Everyone has a secret. But Lucy’s is bigger and dirtier than most. It’s one she’s been hiding for years—that her mom’s out-of-control hoarding has turned their lives into a world of garbage and shame. She’s managed to keep her home life hidden from her best friend and her crush, knowing they’d be disgusted by the truth. So, when her mom dies suddenly in their home, Lucy hesitates to call 911 because revealing their way of life would make her future unbearable—and she begins her two-day plan to set her life right.
With details that are as fascinating as they are disturbing, C. J. Omololu weaves an hour-by-hour account of Lucy’s desperate attempt at normalcy. Her fear and isolation are palpable as readers are pulled down a path from which there is no return, and the impact of hoarding on one teen’s life will have readers completely hooked.
Dirty Little Secrets was one of the most original and emotional reads I’ve read in a long time. From the first page I was drawn in by Lucy’s personal narration and by the end I was at the edge of my seat wanting to know how everything was going to end up. Hoarding is something I’ve never been aware of or at least never understood the seriousness of. I’d always joked around that my family didn’t throw anything out when they saved a few of my kindergarten drawings. Now I realize how serious a disorder compulsive hoarding really is. Omololu pulls in the reader into Lucy’s life, living her life hour after hour as she deals with the tremendous hardships of her mother’s hoarding and the tragedy that follows. The most amazing thing, to me, about this novel was how it took place over the course of 24 hours. It seems like this would allow barely any time for character or plot development, but instead it allows quite a bit. By the end I felt like Lucy was someone I’d known all my life. There were quite a few flashbacks that helped you to better understand what was going on and to realize how her mother’s hoarding began.
I had to question Lucy’s actions quite a few times while reading, but I could understand why she acted the way she did. If anyone found out about how she lived, chaos would begin. The world is not accustomed to discovering people live in the kind of filth Lucy and her family did. I felt like Kaylie would have understand Lucy’s dilemma and even helped her work through it, but after loosing one dishonest best friend, I could understand Lucy’s wariness to let anyone else in. The vivid descriptions of the inside of Lucy’s home were horrifying and her mother’s denial that there was anything wrong was even scarier. You could definitely see there was something psychologically wrong with her and that the hoarding could be genetic, as mentions of Lucy’s grandmother also hoarding appeared. Lucy’s mother kept worthless garbage, literally pieces of trash, old newspapers, plastic bags, and more. Mold and maggots were even located inside.
I really liked Josh, and although Lucy and his relationship didn’t have as big a part in the beginning, by the end Josh had a bigger role. The ending was where most of the action happened. Although throughout the book smaller excitements happened, it was the end that really had me on the edge of my seat. I was reading this in the car on the way home from work Saturday and I was gasping and reacting to everything that was happening, my Mom was even getting into it. I had to reread everything to make sure I wasn’t missing a single sentence and by the last few pages I knew what Lucy had to do and how Dirty Little Secrets was going to end. It was an ending so…unique and emotional, but it was the only way for it to end. I would have liked a little more closure on Lucy and her family and friends, but I know this is how Lucy’s story needed to end.
I applaud Ms. Omololu for writing a story so different, so informative, so sad, and yet so powerful it could change peoples lives. I’m eagerly anticipating her next release and hope it will open my eyes to yet another topic I’d never known about. Dirty Little Secrets is a 5 star read I recommend you picking up soon!

**Entries shown**
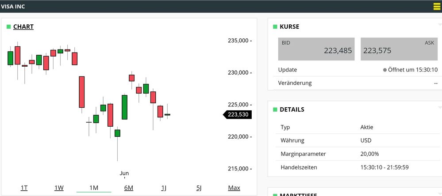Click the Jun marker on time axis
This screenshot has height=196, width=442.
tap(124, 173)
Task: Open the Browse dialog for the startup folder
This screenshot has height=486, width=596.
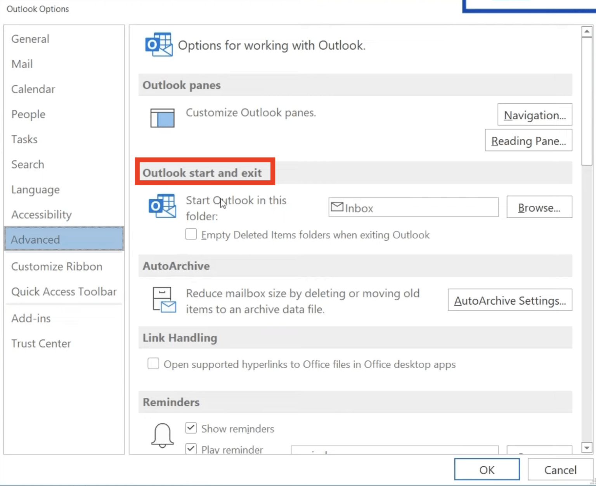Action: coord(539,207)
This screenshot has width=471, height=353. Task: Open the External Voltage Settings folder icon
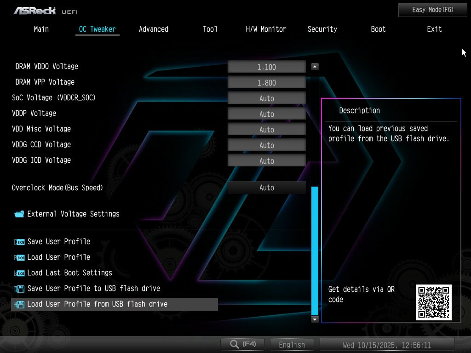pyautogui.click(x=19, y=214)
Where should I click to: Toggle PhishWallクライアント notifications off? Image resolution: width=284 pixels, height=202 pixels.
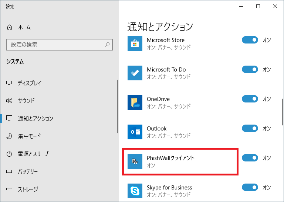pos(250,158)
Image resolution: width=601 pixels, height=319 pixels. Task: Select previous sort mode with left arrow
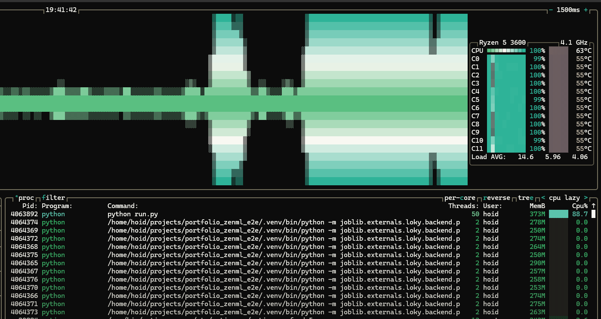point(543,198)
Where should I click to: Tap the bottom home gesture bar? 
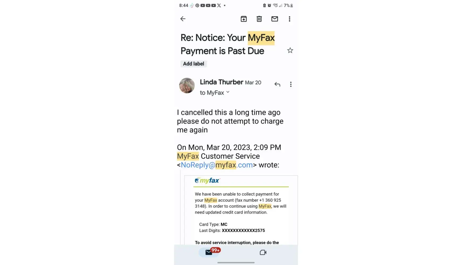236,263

**Problem to work on**
Write out, word for word, the part of the book review from "Everyone has a" up to and including "her life right.". Draw solely on the book review.

**Answer to the problem**
Everyone has a secret. But Lucy’s is bigger and dirtier than most. It’s one she’s been hiding for years—that her mom’s out-of-control hoarding has turned their lives into a world of garbage and shame. She’s managed to keep her home life hidden from her best friend and her crush, knowing they’d be disgusted by the truth. So, when her mom dies suddenly in their home, Lucy hesitates to call 911 because revealing their way of life would make her future unbearable—and she begins her two-day plan to set her life right.